Copy the data below, substituting "Command" for every occurrence of "Instruction" and changing nothing else.

* start LISTED RECORDS *

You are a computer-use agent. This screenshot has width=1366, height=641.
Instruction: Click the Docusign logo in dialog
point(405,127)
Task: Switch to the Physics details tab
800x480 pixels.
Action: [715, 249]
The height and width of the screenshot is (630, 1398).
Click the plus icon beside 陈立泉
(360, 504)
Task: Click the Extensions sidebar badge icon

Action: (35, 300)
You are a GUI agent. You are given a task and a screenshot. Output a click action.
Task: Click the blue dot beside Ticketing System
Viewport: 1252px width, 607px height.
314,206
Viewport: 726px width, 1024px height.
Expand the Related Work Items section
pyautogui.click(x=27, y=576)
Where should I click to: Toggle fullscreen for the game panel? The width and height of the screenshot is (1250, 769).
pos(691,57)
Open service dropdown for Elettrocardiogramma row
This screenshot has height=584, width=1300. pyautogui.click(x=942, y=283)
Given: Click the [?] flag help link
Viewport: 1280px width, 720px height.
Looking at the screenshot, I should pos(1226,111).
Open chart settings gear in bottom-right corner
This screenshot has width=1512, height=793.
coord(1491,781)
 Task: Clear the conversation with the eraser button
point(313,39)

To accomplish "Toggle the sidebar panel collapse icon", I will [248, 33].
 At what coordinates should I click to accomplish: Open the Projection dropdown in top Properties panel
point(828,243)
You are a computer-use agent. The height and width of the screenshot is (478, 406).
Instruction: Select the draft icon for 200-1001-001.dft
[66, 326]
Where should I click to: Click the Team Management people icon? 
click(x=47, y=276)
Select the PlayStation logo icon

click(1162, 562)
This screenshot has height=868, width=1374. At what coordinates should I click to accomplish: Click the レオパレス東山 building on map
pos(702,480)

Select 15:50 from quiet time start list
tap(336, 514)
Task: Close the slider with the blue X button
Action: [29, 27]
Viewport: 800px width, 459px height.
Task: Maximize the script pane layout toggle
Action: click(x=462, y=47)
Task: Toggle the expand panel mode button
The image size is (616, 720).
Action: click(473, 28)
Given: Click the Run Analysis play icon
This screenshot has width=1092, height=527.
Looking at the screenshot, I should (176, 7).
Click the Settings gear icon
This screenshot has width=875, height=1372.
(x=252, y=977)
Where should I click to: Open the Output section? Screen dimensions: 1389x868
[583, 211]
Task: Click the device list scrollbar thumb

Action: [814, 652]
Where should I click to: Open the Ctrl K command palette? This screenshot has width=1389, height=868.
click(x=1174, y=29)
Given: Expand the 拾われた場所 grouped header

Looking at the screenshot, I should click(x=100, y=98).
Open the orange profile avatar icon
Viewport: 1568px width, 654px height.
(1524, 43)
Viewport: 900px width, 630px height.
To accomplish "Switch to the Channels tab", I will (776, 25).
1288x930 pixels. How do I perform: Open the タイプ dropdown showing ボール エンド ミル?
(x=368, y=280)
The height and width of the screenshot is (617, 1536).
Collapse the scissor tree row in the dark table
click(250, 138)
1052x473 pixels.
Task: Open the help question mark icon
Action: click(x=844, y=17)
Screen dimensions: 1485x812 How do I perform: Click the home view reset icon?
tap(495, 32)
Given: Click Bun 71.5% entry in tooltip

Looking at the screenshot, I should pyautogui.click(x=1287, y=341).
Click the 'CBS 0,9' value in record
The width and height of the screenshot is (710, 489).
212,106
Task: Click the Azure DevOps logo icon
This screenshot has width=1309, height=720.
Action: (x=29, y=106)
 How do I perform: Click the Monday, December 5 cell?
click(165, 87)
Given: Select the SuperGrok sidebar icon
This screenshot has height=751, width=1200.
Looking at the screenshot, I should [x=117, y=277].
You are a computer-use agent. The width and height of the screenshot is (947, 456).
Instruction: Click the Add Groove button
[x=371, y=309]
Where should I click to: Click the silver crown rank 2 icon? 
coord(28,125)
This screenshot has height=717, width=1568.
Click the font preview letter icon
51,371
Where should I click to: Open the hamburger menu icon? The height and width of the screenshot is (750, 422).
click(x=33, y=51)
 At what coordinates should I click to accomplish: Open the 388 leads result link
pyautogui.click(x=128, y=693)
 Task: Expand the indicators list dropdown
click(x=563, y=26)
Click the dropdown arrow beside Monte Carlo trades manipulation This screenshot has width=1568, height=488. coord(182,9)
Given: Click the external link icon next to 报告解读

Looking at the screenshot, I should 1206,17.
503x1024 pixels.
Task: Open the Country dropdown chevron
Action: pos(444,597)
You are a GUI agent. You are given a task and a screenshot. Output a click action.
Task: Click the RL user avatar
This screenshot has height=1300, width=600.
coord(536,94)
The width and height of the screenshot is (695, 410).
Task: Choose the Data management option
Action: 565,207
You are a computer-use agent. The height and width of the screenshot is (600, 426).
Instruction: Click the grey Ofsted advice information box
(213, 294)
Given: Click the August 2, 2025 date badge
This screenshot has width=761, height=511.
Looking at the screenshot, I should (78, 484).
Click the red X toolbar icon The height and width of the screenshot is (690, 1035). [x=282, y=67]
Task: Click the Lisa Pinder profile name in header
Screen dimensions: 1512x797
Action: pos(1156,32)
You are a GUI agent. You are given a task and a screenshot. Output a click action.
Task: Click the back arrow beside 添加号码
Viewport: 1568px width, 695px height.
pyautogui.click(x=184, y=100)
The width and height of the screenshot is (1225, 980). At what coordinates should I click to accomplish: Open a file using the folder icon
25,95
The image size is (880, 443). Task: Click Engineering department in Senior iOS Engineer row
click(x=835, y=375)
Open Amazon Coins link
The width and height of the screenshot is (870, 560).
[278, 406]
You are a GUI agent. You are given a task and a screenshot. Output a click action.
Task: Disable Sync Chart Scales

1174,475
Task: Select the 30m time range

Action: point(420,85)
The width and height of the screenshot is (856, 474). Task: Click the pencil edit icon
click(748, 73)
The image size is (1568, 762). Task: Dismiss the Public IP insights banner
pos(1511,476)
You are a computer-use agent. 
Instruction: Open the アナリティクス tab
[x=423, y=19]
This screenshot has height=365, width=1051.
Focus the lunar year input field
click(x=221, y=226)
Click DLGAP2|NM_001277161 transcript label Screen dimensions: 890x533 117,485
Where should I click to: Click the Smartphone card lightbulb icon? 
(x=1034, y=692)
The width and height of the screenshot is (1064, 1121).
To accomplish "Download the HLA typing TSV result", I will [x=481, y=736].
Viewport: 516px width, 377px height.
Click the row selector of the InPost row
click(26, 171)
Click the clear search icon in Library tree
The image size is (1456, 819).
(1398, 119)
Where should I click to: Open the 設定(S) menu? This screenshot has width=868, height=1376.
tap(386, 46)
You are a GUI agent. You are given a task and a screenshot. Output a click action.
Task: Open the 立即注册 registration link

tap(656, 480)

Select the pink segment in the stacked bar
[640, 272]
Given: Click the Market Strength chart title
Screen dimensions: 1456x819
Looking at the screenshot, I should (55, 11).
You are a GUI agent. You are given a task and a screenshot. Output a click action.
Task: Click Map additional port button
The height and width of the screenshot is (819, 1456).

* end LISTED RECORDS *

_OUTPUT FOR THIS EXERCISE:_
You are a computer-use agent. This screenshot has width=1366, height=641.
Command: Click the Docusign logo in dialog
point(405,127)
Task: Switch to the Physics details tab
800x480 pixels.
Action: [715, 249]
The height and width of the screenshot is (630, 1398).
Click the plus icon beside 陈立泉
(360, 504)
Task: Click the Extensions sidebar badge icon

Action: (35, 300)
You are a GUI agent. You are given a task and a screenshot. Output a click action.
Task: Click the blue dot beside Ticketing System
Viewport: 1252px width, 607px height.
314,206
Viewport: 726px width, 1024px height.
Expand the Related Work Items section
pyautogui.click(x=27, y=576)
Where should I click to: Toggle fullscreen for the game panel? The width and height of the screenshot is (1250, 769).
pos(691,57)
Open service dropdown for Elettrocardiogramma row
This screenshot has height=584, width=1300. pyautogui.click(x=942, y=283)
Given: Click the [?] flag help link
Viewport: 1280px width, 720px height.
Looking at the screenshot, I should pos(1226,111).
Open chart settings gear in bottom-right corner
This screenshot has width=1512, height=793.
coord(1491,781)
 Task: Clear the conversation with the eraser button
point(313,39)

To accomplish "Toggle the sidebar panel collapse icon", I will [248, 33].
 At what coordinates should I click to accomplish: Open the Projection dropdown in top Properties panel
point(828,243)
You are a computer-use agent. The height and width of the screenshot is (478, 406).
Command: Select the draft icon for 200-1001-001.dft
[66, 326]
Where should I click to: Click the Team Management people icon? 
click(x=47, y=276)
Select the PlayStation logo icon

click(1162, 562)
This screenshot has height=868, width=1374. At what coordinates should I click to accomplish: Click the レオパレス東山 building on map
pos(702,480)

Select 15:50 from quiet time start list
tap(336, 514)
Task: Close the slider with the blue X button
Action: [29, 27]
Viewport: 800px width, 459px height.
Task: Maximize the script pane layout toggle
Action: click(x=462, y=47)
Task: Toggle the expand panel mode button
The image size is (616, 720).
Action: click(473, 28)
Given: Click the Run Analysis play icon
This screenshot has width=1092, height=527.
Looking at the screenshot, I should (176, 7).
Click the Settings gear icon
This screenshot has width=875, height=1372.
(x=252, y=977)
Where should I click to: Open the Output section? Screen dimensions: 1389x868
[583, 211]
Task: Click the device list scrollbar thumb

Action: [814, 652]
Where should I click to: Open the Ctrl K command palette? This screenshot has width=1389, height=868.
click(x=1174, y=29)
Given: Expand the 拾われた場所 grouped header

Looking at the screenshot, I should click(x=100, y=98).
Open the orange profile avatar icon
Viewport: 1568px width, 654px height.
(1524, 43)
Viewport: 900px width, 630px height.
To accomplish "Switch to the Channels tab", I will (776, 25).
1288x930 pixels. How do I perform: Open the タイプ dropdown showing ボール エンド ミル?
(x=368, y=280)
The height and width of the screenshot is (617, 1536).
Collapse the scissor tree row in the dark table
click(250, 138)
1052x473 pixels.
Task: Open the help question mark icon
Action: click(x=844, y=17)
Screen dimensions: 1485x812 How do I perform: Click the home view reset icon?
tap(495, 32)
Given: Click Bun 71.5% entry in tooltip

Looking at the screenshot, I should pyautogui.click(x=1287, y=341).
Click the 'CBS 0,9' value in record
The width and height of the screenshot is (710, 489).
212,106
Task: Click the Azure DevOps logo icon
This screenshot has width=1309, height=720.
Action: (x=29, y=106)
 How do I perform: Click the Monday, December 5 cell?
click(165, 87)
Given: Select the SuperGrok sidebar icon
This screenshot has height=751, width=1200.
Looking at the screenshot, I should [x=117, y=277].
You are a computer-use agent. The width and height of the screenshot is (947, 456).
Command: Click the Add Groove button
[x=371, y=309]
Where should I click to: Click the silver crown rank 2 icon? 
coord(28,125)
This screenshot has height=717, width=1568.
Click the font preview letter icon
51,371
Where should I click to: Open the hamburger menu icon? The height and width of the screenshot is (750, 422).
click(x=33, y=51)
 At what coordinates should I click to accomplish: Open the 388 leads result link
pyautogui.click(x=128, y=693)
 Task: Expand the indicators list dropdown
click(x=563, y=26)
Click the dropdown arrow beside Monte Carlo trades manipulation This screenshot has width=1568, height=488. coord(182,9)
Given: Click the external link icon next to 报告解读

Looking at the screenshot, I should 1206,17.
503x1024 pixels.
Task: Open the Country dropdown chevron
Action: pos(444,597)
You are a GUI agent. You are given a task and a screenshot. Output a click action.
Task: Click the RL user avatar
This screenshot has height=1300, width=600.
coord(536,94)
The width and height of the screenshot is (695, 410).
Task: Choose the Data management option
Action: 565,207
You are a computer-use agent. The height and width of the screenshot is (600, 426).
Command: Click the grey Ofsted advice information box
(213, 294)
Given: Click the August 2, 2025 date badge
This screenshot has width=761, height=511.
Looking at the screenshot, I should (78, 484).
Click the red X toolbar icon The height and width of the screenshot is (690, 1035). [x=282, y=67]
Task: Click the Lisa Pinder profile name in header
Screen dimensions: 1512x797
Action: pos(1156,32)
You are a GUI agent. You are given a task and a screenshot. Output a click action.
Task: Click the back arrow beside 添加号码
Viewport: 1568px width, 695px height.
pyautogui.click(x=184, y=100)
The width and height of the screenshot is (1225, 980). At what coordinates should I click to accomplish: Open a file using the folder icon
25,95
The image size is (880, 443). Task: Click Engineering department in Senior iOS Engineer row
click(x=835, y=375)
Open Amazon Coins link
The width and height of the screenshot is (870, 560).
[278, 406]
You are a GUI agent. You are given a task and a screenshot. Output a click action.
Task: Disable Sync Chart Scales

1174,475
Task: Select the 30m time range

Action: point(420,85)
The width and height of the screenshot is (856, 474). Task: Click the pencil edit icon
click(748, 73)
The image size is (1568, 762). Task: Dismiss the Public IP insights banner
pos(1511,476)
You are a computer-use agent. 
Command: Open the アナリティクス tab
[x=423, y=19]
This screenshot has height=365, width=1051.
Focus the lunar year input field
click(x=221, y=226)
Click DLGAP2|NM_001277161 transcript label Screen dimensions: 890x533 117,485
Where should I click to: Click the Smartphone card lightbulb icon? 
(x=1034, y=692)
The width and height of the screenshot is (1064, 1121).
To accomplish "Download the HLA typing TSV result", I will [x=481, y=736].
Viewport: 516px width, 377px height.
Click the row selector of the InPost row
click(26, 171)
Click the clear search icon in Library tree
The image size is (1456, 819).
(1398, 119)
Where should I click to: Open the 設定(S) menu? This screenshot has width=868, height=1376.
tap(386, 46)
You are a GUI agent. You are given a task and a screenshot. Output a click action.
Task: Open the 立即注册 registration link

tap(656, 480)

Select the pink segment in the stacked bar
[640, 272]
Given: Click the Market Strength chart title
Screen dimensions: 1456x819
Looking at the screenshot, I should (55, 11).
You are a GUI agent. You are given a task and a screenshot. Output a click action.
Task: Click Map additional port button
The height and width of the screenshot is (819, 1456).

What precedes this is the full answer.